Witaj Miłości! Witamy Cię Panie naszych Serc! Bądź uwielbiony Panie w tym Najświętszym Sakramencie, bądź uwielbiony Panie w sercach ludzi na całym świecie, bądź uwielbiony Panie, w tym parnym powietrzu, bądź wielbiony w ks.  Władysławie, dzięki któremu możemy wpatrywać się w Ciebie, możemy trwać przytuleni do Twoich Boskich stóp. Uwielbiamy Cię Jezu za ten dzień i wieczór, i za to wszystko co się dzisiaj wydarzyło. Daj nam Panie wielbić Cię i przede wszystkich dostrzegać Ciebie, Twoja obecność, Twoje działanie w tym wszystkim co nas spotyka.

Matko Przenajświętsza witamy i Ciebie. Dziękujemy Ci, że jesteś, że nas kochasz, że nas przytulasz do Swego Serca, że nas w nim zamykasz, a że Twoje serce, jest zawsze w Sercu Twojego Serca, więc i my jesteśmy w Sercu Naszego Mesjasza. Maryjo, wyproś nam łaskę, abyś szli za Twoim wzorem i zachowywali w sercu wszystko to co Bóg nam zsyła.

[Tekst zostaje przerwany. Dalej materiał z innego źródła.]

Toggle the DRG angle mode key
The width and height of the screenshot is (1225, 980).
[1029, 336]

Dziękujemy Ci Boże, za to, że nas powołałeś, Dziękujemy Ci Boże, za to, że nasze imiona wyryte są w Twojej Księdze Życia.  Panie Jezu, Ty widzisz nasze serca i wiesz, że nie jest to pycha, tylko miłość i ufność Twoich dzieci, że Twoje Miłosierdzie, że Krew i Woda wypływająca z Twego przebitego Serca – ocalą nas.

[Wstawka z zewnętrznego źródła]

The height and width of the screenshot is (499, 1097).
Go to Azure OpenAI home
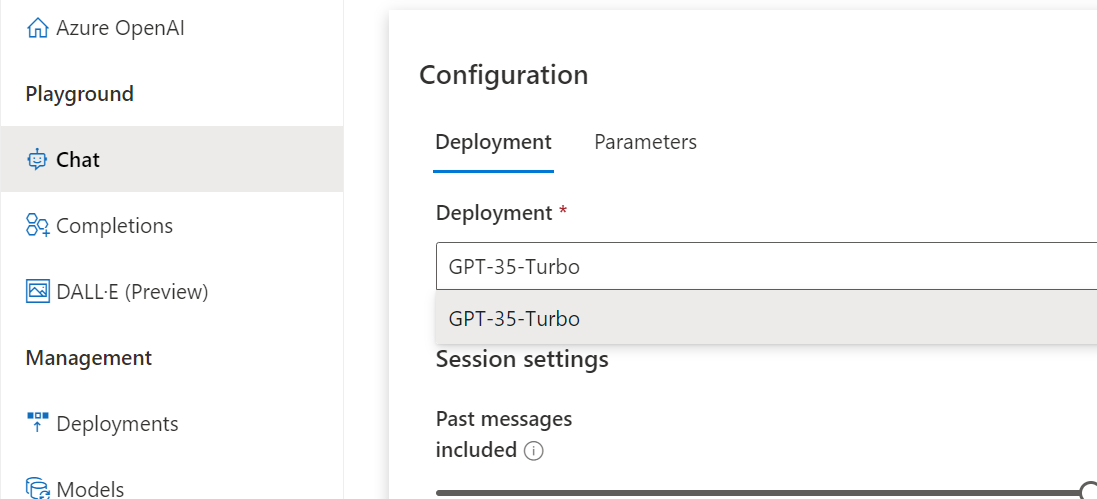click(x=120, y=29)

Panie Jezu, przecież na każdej mszy świętej, podczas każdej Eucharystii, zostawiamy na stole ofiarnym nasze serca, nasze życie, wołając do Ciebie  – Jezu, przemień je, a przecież nie ma takiej opcji, abyś Ty nie wysłuchał próśb swoich dzieci! Wiec tak, wierzymy i ufamy, że jesteśmy wpisani w Księgę Życia, wierzymy i ufamy, że wysłuchujesz naszych próśb, że przemieniasz nasze życie, naszych najbliższych  a także innych, nam nie znanych, ale Tobie, Jezu bardzo dobrze znanych osób. Przecież codziennie doświadczamy Twojej łaski Panie  – codziennie rano wstajemy, dzięki Tobie Panie, bo to jest prawo przyjaźni z Tobą:

„Nie wyście Mnie wybrali, ale Ja was wybrałem i przeznaczyłem was na to, abyście szli i owoc przynosili, i by owoc wasz trwał – aby wszystko dał wam Ojciec, o cokolwiek Go poprosicie w imię moje.” (J,15-16).  Dlatego z miłością i ufnością prosimy Ciebie teraz Jezu, w imię przyjaźni, którą Ty sam nam dałeś, wzmocnij w nas Ducha Świętego, daj nam dary Ducha Świętego, byśmy podczas tej Godziny Świętej, na którą nas osobiście zaprosiłeś, potrafili wiernie i z miłością trwać przy Tobie w Ogrójcu, byśmy nie bali się tego świata. Panie Jezu niech Twoja Łaska przygotuje nas na Golgotę. Panie Jezu, TY jesteś Miłością, i pragniesz ją rozlewać na nas wszystkich. Jako Twoje najukochańsze dzieci, błagamy Cię, obdarz nas łaską, abyśmy w tej godzinie – Godzinie, o którą Ty sam nas prosiłeś poprzez objawienia dane św. Małgorzacie Marii Alacoque, byśmy podczas tej jednej godziny o nic Ciebie nie prosili a tylko trwali przy Tobie wynagradzając Ci opuszczenie przez apostołów.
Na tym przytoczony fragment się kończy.